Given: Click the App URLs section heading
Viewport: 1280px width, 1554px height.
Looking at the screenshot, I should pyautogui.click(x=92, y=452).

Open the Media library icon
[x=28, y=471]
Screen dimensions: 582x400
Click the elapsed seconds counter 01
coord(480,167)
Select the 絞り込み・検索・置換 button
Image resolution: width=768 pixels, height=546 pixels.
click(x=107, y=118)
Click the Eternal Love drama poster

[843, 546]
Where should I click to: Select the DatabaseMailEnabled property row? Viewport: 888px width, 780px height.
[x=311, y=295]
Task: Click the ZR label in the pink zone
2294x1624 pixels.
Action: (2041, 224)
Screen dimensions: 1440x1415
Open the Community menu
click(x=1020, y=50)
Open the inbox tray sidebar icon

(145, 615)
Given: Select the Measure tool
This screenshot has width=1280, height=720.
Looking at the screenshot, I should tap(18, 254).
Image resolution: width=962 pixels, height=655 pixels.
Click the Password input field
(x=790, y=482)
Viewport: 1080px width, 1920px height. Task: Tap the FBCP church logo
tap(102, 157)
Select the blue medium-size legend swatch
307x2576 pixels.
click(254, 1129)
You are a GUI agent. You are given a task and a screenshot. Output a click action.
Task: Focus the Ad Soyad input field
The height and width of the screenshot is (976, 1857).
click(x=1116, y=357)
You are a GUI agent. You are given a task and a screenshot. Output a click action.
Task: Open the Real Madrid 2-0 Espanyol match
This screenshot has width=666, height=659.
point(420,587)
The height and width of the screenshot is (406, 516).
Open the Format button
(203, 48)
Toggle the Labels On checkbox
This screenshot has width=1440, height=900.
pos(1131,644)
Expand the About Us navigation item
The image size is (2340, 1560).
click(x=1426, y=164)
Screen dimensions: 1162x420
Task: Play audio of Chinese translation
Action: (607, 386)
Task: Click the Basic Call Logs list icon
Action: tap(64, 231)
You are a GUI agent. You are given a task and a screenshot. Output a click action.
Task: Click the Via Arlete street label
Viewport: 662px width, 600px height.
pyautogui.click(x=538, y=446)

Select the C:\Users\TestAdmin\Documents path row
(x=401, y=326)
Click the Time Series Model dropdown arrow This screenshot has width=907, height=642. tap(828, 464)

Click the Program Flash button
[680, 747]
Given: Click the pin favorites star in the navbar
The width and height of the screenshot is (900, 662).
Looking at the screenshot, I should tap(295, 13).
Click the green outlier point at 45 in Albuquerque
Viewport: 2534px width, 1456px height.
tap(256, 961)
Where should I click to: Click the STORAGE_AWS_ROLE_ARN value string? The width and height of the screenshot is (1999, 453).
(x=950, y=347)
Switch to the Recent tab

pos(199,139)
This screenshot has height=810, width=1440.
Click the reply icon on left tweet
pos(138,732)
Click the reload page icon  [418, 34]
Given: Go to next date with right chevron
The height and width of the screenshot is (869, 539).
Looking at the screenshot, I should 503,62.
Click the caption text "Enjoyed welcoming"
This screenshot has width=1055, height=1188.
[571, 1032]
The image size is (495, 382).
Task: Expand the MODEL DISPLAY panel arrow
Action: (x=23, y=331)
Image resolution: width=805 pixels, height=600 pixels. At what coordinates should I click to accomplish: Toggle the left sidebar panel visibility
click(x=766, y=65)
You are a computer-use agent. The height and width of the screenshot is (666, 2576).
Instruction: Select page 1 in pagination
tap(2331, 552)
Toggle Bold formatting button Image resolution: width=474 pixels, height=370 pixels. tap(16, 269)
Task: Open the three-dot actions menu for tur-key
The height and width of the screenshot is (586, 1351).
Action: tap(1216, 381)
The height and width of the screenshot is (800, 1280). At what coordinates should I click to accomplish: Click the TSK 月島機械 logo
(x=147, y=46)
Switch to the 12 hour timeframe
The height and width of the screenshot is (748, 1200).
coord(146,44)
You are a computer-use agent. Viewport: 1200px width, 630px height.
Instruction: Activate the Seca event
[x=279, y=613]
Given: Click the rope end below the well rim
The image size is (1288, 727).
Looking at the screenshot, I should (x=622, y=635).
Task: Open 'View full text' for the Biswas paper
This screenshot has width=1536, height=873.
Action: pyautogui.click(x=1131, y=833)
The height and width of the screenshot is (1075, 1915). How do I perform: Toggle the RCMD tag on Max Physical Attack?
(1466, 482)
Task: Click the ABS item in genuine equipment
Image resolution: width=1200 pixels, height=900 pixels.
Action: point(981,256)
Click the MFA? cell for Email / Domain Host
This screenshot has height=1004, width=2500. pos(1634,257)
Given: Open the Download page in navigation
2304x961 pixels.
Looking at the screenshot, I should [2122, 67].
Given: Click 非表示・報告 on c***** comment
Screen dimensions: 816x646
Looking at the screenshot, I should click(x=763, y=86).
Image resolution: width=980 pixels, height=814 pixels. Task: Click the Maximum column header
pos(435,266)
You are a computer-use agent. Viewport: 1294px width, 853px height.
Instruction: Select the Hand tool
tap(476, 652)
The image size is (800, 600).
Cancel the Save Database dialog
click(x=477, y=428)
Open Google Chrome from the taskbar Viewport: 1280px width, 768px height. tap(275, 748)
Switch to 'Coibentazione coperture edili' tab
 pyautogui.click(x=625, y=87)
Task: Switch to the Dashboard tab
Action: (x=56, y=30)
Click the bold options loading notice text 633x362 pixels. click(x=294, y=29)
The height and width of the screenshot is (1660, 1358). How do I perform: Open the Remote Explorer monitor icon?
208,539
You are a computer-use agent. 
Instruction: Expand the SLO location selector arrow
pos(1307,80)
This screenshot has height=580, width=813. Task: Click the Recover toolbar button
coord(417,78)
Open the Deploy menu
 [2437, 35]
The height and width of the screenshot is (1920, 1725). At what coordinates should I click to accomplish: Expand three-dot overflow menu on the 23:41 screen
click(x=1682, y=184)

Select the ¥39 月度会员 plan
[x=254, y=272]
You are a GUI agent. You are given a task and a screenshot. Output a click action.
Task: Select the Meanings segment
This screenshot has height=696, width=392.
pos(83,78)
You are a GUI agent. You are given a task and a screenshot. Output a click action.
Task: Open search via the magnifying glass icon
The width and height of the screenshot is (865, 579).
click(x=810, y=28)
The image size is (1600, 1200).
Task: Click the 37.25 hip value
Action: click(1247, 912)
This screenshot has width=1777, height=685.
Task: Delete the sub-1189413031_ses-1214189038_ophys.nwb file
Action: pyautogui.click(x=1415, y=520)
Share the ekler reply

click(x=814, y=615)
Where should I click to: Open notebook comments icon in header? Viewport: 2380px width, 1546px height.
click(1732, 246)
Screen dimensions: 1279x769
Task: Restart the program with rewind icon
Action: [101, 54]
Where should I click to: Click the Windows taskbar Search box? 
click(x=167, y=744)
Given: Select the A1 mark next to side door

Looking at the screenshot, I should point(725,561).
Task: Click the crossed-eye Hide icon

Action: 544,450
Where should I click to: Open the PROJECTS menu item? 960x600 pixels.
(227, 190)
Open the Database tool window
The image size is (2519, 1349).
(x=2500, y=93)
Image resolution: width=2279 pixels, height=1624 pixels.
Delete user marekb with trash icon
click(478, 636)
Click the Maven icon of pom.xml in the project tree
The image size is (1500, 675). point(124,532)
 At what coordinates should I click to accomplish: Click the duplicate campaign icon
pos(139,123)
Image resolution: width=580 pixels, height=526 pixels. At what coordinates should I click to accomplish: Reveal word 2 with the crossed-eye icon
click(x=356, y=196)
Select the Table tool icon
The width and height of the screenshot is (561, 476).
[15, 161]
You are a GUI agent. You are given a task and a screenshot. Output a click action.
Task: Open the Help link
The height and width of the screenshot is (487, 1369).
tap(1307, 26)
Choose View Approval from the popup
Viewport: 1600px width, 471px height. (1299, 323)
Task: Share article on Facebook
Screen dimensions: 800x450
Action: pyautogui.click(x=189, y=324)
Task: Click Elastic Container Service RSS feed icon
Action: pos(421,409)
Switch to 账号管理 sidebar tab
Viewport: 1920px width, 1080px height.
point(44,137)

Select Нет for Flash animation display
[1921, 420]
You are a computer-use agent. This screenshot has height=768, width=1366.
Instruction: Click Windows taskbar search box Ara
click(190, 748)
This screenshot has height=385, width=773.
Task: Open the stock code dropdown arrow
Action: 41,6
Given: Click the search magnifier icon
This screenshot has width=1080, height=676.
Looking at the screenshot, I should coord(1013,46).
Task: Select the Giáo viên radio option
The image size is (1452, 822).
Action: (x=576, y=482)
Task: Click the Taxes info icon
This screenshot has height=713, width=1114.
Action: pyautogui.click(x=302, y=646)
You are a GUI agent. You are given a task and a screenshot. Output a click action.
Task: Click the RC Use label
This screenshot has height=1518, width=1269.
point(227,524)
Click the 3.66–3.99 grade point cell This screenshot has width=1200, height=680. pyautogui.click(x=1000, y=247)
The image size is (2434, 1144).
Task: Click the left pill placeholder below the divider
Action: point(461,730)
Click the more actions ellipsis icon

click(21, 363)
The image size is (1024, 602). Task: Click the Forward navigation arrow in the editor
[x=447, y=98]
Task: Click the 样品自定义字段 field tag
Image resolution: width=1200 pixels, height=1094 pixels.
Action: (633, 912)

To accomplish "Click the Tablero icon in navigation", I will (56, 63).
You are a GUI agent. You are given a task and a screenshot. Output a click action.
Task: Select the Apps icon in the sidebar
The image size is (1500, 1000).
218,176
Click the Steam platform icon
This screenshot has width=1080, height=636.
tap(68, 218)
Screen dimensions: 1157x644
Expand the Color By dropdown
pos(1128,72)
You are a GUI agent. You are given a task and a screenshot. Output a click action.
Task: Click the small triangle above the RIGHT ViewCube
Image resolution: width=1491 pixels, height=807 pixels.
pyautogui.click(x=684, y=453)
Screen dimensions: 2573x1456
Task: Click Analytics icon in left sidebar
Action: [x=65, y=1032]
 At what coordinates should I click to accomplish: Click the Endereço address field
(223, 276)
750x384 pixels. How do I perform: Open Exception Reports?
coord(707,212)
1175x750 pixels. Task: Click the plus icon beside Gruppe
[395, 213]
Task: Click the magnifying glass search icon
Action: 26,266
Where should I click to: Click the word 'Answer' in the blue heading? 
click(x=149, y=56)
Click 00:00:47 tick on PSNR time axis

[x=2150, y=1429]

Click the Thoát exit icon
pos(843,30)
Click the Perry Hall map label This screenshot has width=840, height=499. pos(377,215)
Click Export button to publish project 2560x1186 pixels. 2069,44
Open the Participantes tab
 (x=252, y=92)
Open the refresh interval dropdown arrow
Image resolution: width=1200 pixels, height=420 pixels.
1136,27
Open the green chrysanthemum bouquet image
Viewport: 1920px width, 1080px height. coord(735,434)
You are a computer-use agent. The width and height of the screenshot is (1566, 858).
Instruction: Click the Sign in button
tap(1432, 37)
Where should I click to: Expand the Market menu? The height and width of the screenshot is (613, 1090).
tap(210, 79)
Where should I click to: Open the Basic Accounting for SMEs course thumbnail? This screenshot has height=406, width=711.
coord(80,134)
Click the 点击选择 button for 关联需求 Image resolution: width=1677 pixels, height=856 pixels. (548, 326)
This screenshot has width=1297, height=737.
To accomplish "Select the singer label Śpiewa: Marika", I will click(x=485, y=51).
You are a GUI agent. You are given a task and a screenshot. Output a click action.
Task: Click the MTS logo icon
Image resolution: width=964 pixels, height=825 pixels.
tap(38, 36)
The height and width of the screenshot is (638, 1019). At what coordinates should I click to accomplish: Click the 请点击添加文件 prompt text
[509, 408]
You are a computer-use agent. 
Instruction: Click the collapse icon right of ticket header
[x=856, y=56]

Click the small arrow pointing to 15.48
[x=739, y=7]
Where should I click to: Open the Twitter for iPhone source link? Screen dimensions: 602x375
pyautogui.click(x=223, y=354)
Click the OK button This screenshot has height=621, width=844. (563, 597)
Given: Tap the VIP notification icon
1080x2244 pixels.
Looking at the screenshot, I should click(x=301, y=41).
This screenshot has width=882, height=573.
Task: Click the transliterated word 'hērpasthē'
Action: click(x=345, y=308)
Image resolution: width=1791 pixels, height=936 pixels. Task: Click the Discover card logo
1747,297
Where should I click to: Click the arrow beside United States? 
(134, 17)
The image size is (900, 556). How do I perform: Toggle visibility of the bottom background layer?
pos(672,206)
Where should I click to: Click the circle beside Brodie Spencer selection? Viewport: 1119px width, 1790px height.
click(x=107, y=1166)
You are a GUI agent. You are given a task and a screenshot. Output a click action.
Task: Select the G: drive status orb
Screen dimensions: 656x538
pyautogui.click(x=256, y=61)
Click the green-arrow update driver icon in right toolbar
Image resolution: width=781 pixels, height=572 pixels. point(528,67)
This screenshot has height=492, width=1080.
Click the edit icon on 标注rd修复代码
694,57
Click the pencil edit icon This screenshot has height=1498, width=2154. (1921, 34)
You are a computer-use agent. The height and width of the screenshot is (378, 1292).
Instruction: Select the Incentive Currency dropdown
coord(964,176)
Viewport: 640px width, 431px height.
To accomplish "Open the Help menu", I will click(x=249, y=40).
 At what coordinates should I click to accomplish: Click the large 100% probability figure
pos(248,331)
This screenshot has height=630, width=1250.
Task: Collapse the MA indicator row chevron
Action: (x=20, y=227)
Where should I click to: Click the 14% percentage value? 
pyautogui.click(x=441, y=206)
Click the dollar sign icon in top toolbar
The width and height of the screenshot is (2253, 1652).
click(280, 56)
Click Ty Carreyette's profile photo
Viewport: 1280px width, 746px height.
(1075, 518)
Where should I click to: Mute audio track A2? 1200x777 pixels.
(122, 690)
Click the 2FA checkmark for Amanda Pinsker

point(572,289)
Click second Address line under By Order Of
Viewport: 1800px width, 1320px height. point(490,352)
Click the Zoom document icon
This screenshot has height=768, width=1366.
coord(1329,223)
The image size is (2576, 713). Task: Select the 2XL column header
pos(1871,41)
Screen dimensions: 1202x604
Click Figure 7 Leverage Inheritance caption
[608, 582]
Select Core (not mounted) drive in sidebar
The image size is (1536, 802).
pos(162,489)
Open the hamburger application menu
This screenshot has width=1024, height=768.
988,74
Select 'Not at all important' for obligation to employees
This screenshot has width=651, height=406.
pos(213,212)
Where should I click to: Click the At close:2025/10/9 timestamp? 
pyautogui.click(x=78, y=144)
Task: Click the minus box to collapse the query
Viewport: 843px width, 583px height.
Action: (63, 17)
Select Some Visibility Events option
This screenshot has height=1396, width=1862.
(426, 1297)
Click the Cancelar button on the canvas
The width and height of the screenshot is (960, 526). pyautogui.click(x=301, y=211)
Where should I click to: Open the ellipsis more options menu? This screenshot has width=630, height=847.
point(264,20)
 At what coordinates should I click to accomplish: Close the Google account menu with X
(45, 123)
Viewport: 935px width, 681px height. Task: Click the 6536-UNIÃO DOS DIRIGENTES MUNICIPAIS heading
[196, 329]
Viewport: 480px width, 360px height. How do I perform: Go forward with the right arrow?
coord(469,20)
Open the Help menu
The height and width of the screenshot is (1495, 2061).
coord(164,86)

——

-- WHAT THE TASK REQUIRES --
Rewrite the entries starting at the line containing "1175x750 pixels. Task: Click" and ending after the line containing "will click(x=485, y=51).", swapping "chrysanthemum" for "rose" and changing nothing else.

-- OUTPUT OF THE TASK --
1175x750 pixels. Task: Click the plus icon beside Gruppe
[395, 213]
Task: Click the magnifying glass search icon
Action: 26,266
Where should I click to: Click the word 'Answer' in the blue heading? 
click(x=149, y=56)
Click 00:00:47 tick on PSNR time axis

[x=2150, y=1429]

Click the Thoát exit icon
pos(843,30)
Click the Perry Hall map label This screenshot has width=840, height=499. pos(377,215)
Click Export button to publish project 2560x1186 pixels. 2069,44
Open the Participantes tab
 (x=252, y=92)
Open the refresh interval dropdown arrow
Image resolution: width=1200 pixels, height=420 pixels.
1136,27
Open the green rose bouquet image
Viewport: 1920px width, 1080px height. coord(735,434)
You are a computer-use agent. The width and height of the screenshot is (1566, 858).
Instruction: Click the Sign in button
tap(1432, 37)
Where should I click to: Expand the Market menu? The height and width of the screenshot is (613, 1090).
tap(210, 79)
Where should I click to: Open the Basic Accounting for SMEs course thumbnail? This screenshot has height=406, width=711.
coord(80,134)
Click the 点击选择 button for 关联需求 Image resolution: width=1677 pixels, height=856 pixels. (548, 326)
This screenshot has width=1297, height=737.
To accomplish "Select the singer label Śpiewa: Marika", I will click(x=485, y=51).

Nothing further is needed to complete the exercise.